1 – Loi de Bernoulli

On considère une épreuve de Bernoulli de paramètre \(p\).
Définition 1 : On dit qu'une variable aléatoire \(X\) suit la loi de Bernoulli de paramètre \(p\) si elle vaut \(1\) en cas de succès et \(0\) en cas d'échec à l'épreuve précédente.

Notation : On note alors \(X \sim b(p)\)

Loi de probabilité : La loi de Bernoulli de paramètre \(p\) est donc donnée par le tableau suivant :
Valeurs \(0\) \(1\) Total
Probabilités \(1 - p\) \(p\) \(1\)
Espérance : \(E(X) = 0 \times (1 - p) + 1 \times p = p\)
Exemple 1 :
On lance un dé bien équilibré. Soit \(X\) la variable aléatoire qui vaut \(1\) lorsque le dé tombe sur la face « \(6\) » et qui vaut \(0\) sinon.

● \(X\) suit la loi de Bernoulli de paramètre \(p = 1/6\)
● \(P(X = 1) = 1/6\) et \(P(X = 0) = 1 - \dfrac{1}{6} = \dfrac{5}{6}\)
● \(E(X) = p = 1/6\)

2 – Simulation d'une variable de Bernoulli

● Il est possible de simuler informatiquement une variable de Bernoulli c'est-à-dire de créer avec l'ordinateur une variable aléatoire qui suivra la loi de Bernoulli.
● Pour cela on utilise un générateur de nombre aléatoire qui choisit aléatoirement et de manière uniforme un nombre entre \(0\) et \(1\) : Avec le tableur on utilise la fonction \(ALEA()\) et avec Python la fonction \(random()\).
● Pour créer une variable de Bernoulli \(X\) de paramètre \(p\) on utilise alors l'algorithme suivant :
« Si le nombre aléatoire est inférieur à \(p\) alors \(X\) vaut \(1\) sinon \(X\) vaut \(0\). »
Schéma de la simulation d'une variable de Bernoulli sur la droite des réels entre 0 et 1
\(P(X = 1) = p\)
\(P(X = 0) = 1 - p\)
. Avec le tableur, on peut entrer dans une cellule la formule suivante : \(= SI(ALEA() < p\;;\;1\;;\;0)\)
. Avec Python, on peut créer une fonction \(bernoulli(p)\) :
Code Python de la fonction bernoulli(p)
Exemple 2 :
Pour simuler le lancer d'un dé on peut utiliser les instructions précédentes avec \(p = 1/6\).

3 – Echantillon de \(n\) variables de Bernoulli

● Pour créer un échantillon de \(n\) variables de Bernoulli, il suffit de répéter \(n\) fois les instructions précédentes.
. Avec le tableur, on utilise le recopiage automatique pour remplir \(n\) cellules avec la formule précédente.
. Avec Python on utilise une boucle et on peut remplir une liste avec les différents résultats obtenus :
Code Python de la fonction echantillon(n,p)
● On peut alors facilement compter le nombre de succès puis donner la fréquence de succès.
. Avec le tableur, on utilise la formule \(= SOMME(plage\ de\ cellule\ de\ l'échantillon)/n\)
. Avec Python, on utilise la fonction \(sum()\) pour une liste :
Code Python pour calculer la fréquence de succès
Exemple 3 :
Pour simuler \(100\) lancers d'un dé, on peut utiliser ces instructions avec \(n = 100\) et \(p = 1/6\).
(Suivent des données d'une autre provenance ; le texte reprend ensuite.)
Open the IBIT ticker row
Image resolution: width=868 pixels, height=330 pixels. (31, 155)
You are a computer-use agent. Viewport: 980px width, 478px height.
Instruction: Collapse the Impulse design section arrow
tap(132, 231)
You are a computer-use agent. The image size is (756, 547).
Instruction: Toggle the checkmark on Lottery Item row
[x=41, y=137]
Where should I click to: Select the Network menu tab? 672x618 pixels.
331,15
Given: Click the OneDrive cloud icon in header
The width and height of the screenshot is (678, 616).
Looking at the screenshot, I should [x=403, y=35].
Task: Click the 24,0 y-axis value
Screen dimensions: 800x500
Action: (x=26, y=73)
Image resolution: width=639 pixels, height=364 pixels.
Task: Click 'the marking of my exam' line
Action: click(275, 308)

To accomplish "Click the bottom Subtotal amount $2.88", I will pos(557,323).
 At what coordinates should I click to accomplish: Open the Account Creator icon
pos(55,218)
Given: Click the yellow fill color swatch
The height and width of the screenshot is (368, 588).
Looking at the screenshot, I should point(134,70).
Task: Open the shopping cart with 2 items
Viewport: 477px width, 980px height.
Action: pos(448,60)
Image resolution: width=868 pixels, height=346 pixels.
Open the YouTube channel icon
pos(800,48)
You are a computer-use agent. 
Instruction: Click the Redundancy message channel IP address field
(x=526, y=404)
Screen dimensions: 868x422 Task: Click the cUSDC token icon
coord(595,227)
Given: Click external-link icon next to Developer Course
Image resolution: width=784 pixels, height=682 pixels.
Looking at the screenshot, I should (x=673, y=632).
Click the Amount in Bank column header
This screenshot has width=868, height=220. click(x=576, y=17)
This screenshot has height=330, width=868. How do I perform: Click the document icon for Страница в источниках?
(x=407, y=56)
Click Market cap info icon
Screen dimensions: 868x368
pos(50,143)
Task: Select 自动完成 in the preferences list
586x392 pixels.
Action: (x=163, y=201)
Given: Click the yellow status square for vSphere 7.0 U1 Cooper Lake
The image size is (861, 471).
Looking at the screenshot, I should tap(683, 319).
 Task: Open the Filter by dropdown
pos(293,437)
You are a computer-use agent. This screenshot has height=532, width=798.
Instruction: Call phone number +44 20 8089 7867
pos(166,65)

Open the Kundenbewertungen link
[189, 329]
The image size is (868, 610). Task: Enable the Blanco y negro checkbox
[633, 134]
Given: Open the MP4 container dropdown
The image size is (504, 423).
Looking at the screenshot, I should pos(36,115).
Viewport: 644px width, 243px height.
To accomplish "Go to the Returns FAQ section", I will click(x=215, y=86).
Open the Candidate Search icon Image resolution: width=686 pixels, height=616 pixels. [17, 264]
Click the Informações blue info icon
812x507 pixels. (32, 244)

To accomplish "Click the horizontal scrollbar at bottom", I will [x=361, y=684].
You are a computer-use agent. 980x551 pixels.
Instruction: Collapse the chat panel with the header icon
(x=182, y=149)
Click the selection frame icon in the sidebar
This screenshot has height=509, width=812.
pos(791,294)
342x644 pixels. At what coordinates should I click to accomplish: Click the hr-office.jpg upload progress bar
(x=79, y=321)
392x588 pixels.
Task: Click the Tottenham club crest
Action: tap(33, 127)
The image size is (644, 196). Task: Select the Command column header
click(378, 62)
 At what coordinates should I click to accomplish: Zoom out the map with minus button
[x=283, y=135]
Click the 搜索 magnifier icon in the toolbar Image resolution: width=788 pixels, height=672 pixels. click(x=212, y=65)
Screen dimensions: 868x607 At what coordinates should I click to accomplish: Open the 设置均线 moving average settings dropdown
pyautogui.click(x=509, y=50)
On obtient alors la fréquence de « \(6\) » sur les \(100\) lancers.

4 – Etude des échantillons

● Nous allons maintenant simuler \(N\) échantillons de taille \(n\) et observer les fréquences obtenues.
. Avec le tableur, on utilise le recopiage automatique pour obtenir les \(N\) échantillons ainsi que la fréquence de succès dans chacun d'entre eux.
. Avec Python, on crée une nouvelle liste de taille \(N\) qui va simuler les \(N\) échantillons et stocker au fur et à mesure les différentes fréquences obtenues :
Code Python pour simuler N échantillons et stocker les fréquences
● On observe le phénomène de fluctuation d'échantillonnage : La fréquence de succès varie autour de la probabilité théorique \(p\). Plus la taille \(n\) des échantillons est grande, moins les fluctuations sont importantes.
Exemple 4 :
Fréquences obtenues avec l'instruction précédente pour \(N = 1000\) et \(p = 1/6\)
● Avec \(n = 20\)
Graphique de fluctuation d'échantillonnage pour n=20
● Avec \(n = 100\)
Graphique de fluctuation d'échantillonnage pour n=100
● Avec \(n = 500\)
Graphique de fluctuation d'échantillonnage pour n=500
● On peut quantifier ces fluctuations en fonction de la taille \(n\) des échantillons avec la propriété suivante :
Propriété 1 : Soit \(p\) la probabilité théorique, \(n\) la taille des échantillons et \(s = \dfrac{1}{2\sqrt{n}}\) alors :
● En moyenne, environ \(68\%\) des fréquences sont dans l'intervalle \([p - s\;;\;p + s]\)
● En moyenne, environ \(95\%\) des fréquences sont dans l'intervalle \([p - 2s\;;\;p + 2s]\)
● En moyenne, environ \(99\%\) des fréquences sont dans l'intervalle \([p - 3s\;;\;p + 3s]\)

Graphique illustrant les intervalles de fluctuation à 68%, 95% et 99%
Remarque : Le nombre \(s\) coïncide environ à l'écart-type observé dans la série des fréquences obtenues.
Exemple 5 :
Avec \(p = \dfrac{1}{6} \approx 0{,}17\), pour \(n = 100\) on a \(s = \dfrac{1}{2\sqrt{100}} = 0{,}05\)

● Environ \(68\%\) des fréquences sont dans l'intervalle \([0{,}12\;;\;0{,}22]\)
● Environ \(95\%\) des fréquences sont dans l'intervalle \([0{,}07\;;\;0{,}27]\)
● Environ \(99\%\) des fréquences sont dans l'intervalle \([0{,}02\;;\;0{,}32]\)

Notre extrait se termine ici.